**Estratto**
______

Salute

Funghi allucinogeni, la ricetta in laboratorio

Ricreato in laboratorio il processo biochimico che porta alla psilocibina, la sostanza psichedelica: la si potrà così produrre in modo controllato, per nuovi farmaci.

L’ingrediente chiave dei funghi allucinogeni è la psilocibina. È questo composto, con una struttura molto simile all'LSD, l'altra famosa droga lisergica, che produce gli effetti psichedelici già noti ai nativi americani.

Finora non si sapeva come facessero i funghi a sintetizzarla. Ora un gruppo di ricercatori della Friedrich Schiller University di Jena, in Germania, ha scoperto la via biochimica attraverso cui viene prodotta, aprendo la strada alla possibilità di sintetizzare artificialmente la sostanza per uso farmacologico.

La reazione. I chimici hanno sintetizzato i genomi di due diverse specie di funghi, Psilocybe cubensis e Psilocybe cyanescens, per individuare i geni che governano la produzione del composto. Poi hanno individuato il punto di avvio della reazione di sintesi e tutti i passi che portano alla psilocibina. Come già ipotizzato da alcuni studi di cinquant’anni fa, all’inizio della catena c’è l’aminoacido triptofano, in una forma particolare, su cui poi agiscono quattro diversi enzimi.

I ricercatori hanno anche modificato geneticamente dei batteri in modo da usarli come fabbriche per la produzione degli enzimi coinvolti.

______

**Blocco dati**

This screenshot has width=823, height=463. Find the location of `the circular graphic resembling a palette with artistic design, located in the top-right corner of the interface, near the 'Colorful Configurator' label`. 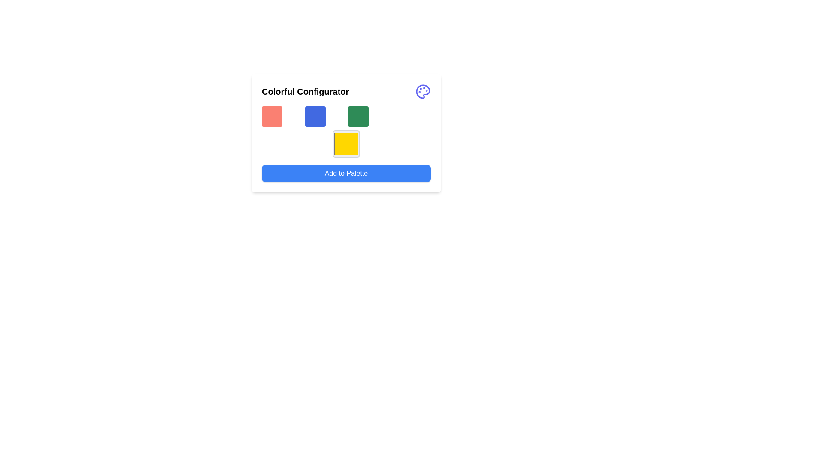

______

**Compito**
Prosegua l'articolo sulla sintesi della psilocibina dei funghi allucinogeni, riprendendo dopo l'ultima frase riportata.

**Risposta scritta**
Una vicenda che parte da lontano. La psilocibina, come altre simili sostanze psichedeliche, ha una storia controversa. Un suo analogo, l'LSD (l'acido lisergico), fu identificato per la prima volta nel 1959 dal chimico svizzero Albert Hofmann, prima di diventare la droga della beat generation.

Studiatissima dai ricercatori negli anni ’60 per le sue proprietà di alterare la coscienza, venne poi demonizzata quando ormai il suo consumo era diventato quasi di massa. Più di recente, è tornata a essere studiata nei laboratori, dato che come già si era intravisto sembra possa utile nel trattamento di disturbi psicologici e psichiatrici. È stata sperimentata per alleviare i sintomi della depressione, per ridurre l’ansia nei malati terminali di cancro e per attenuare la dipendenza da nicotina.

Se gli studi clinici ne confermeranno ne l’utilità, produrla in laboratorio in modo controllato, come farmaco, non sarà più impossibile.